Firstly, if your data fits into a standard RDBMS without too much squeezing, chances are you don’t need HBase. That is, if a modestly expensive server loaded with MySQL fits your needs, then that’s probably what you want. Don’t make the mistake of assuming you need massive scale right off the bat.
Next, if your data model is pretty simple, you probably want to use a RDBMS. If your entities are all homogeneous, you’ll probably have an easy time of mapping your objects to tables. You also get some nice flexibility in terms of your ability to add indexes, query on non-primary-key values, do aggregations, and so on without much additional work. This is where RDBMSs shine – for decades they’ve been doing this sort of thing and doing it well, at least at lower scale. HBase, on the other hand, doesn’t allow for querying on non-primary-key values, at least directly. HBase allows get operations by primary key and scans (think: cursor) over row ranges. (If you have both scale and need of secondary indexes, don’t worry – Lucene to the rescue! But that’s another post.)

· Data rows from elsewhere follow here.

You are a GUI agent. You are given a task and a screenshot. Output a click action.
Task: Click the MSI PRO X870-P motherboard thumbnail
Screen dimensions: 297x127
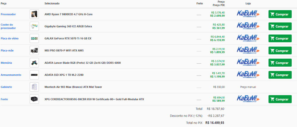pos(34,51)

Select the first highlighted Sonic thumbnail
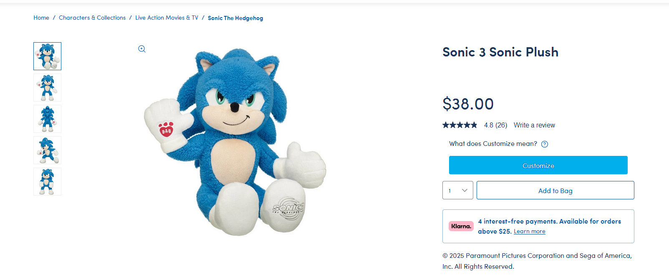[47, 56]
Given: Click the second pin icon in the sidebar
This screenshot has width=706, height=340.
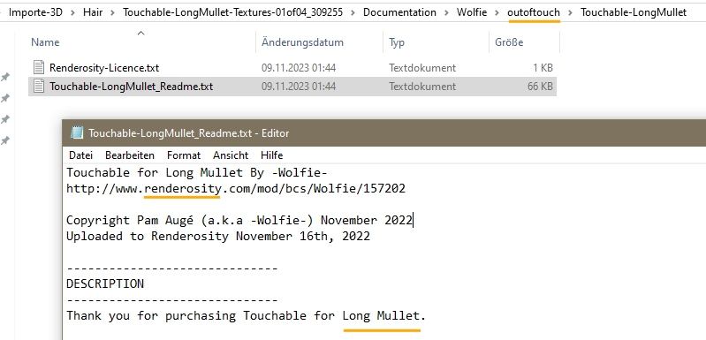Looking at the screenshot, I should (x=5, y=98).
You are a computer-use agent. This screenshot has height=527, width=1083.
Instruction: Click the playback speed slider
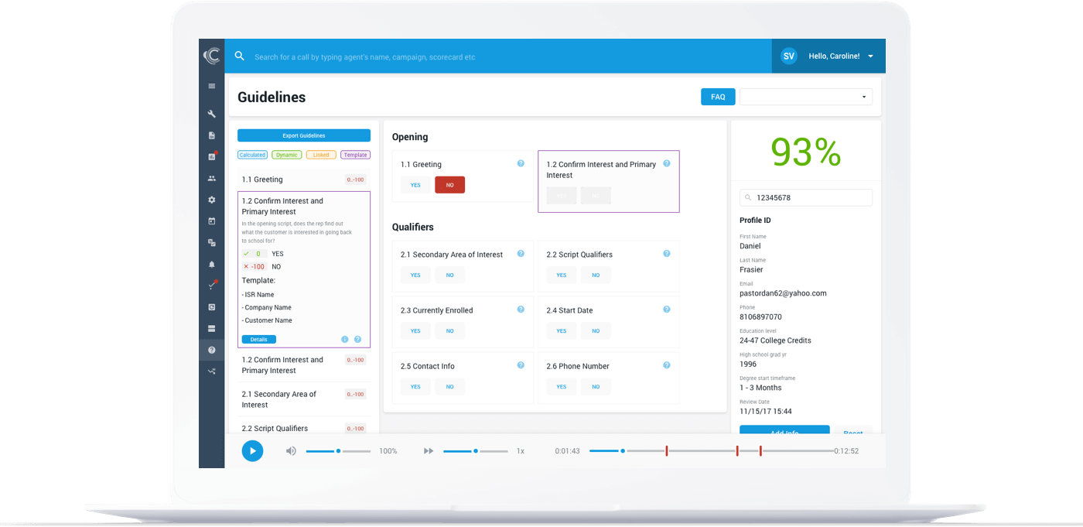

Finally, another thing you shouldn’t do with HBase (or an RDBMS, for that matter), is store large amounts of binary data. When I say large amounts, I mean tens to hundreds of megabytes. Certainly both RDBMSs and HBase have the capabilities to store large amounts of binary data. However, again, we have an impedance mismatch. RDBMSs are built to be fast metadata stores; HBase is designed to have lots of rows and cells, but functions best when the rows are (relatively) small. HBase splits the virtual table space into regions that can be spread out across many servers. The default size of individual files in a region is 256MB. The closer to the region limit you make each row, the more overhead you are paying to host those rows. If you have to store a lot of big files, then you’re best off storing in the local filesystem, or if you have LOTS of data, HDFS. You can still keep the metadata in an RDBMS or HBase – but do us all a favor and just keep the path in the metadata.
This post certainly doesn’t cover every use case and benefit or drawback of HBase, but I think it gives a pretty decent start. My hope is that people will be able to gain some insight into when they should start thinking of HBase for their applications, and also use this as a springboard for more questions about how to make use of HBase and ideas about how to make it better. So, I’ll end with a request – please, tell us what’s missing!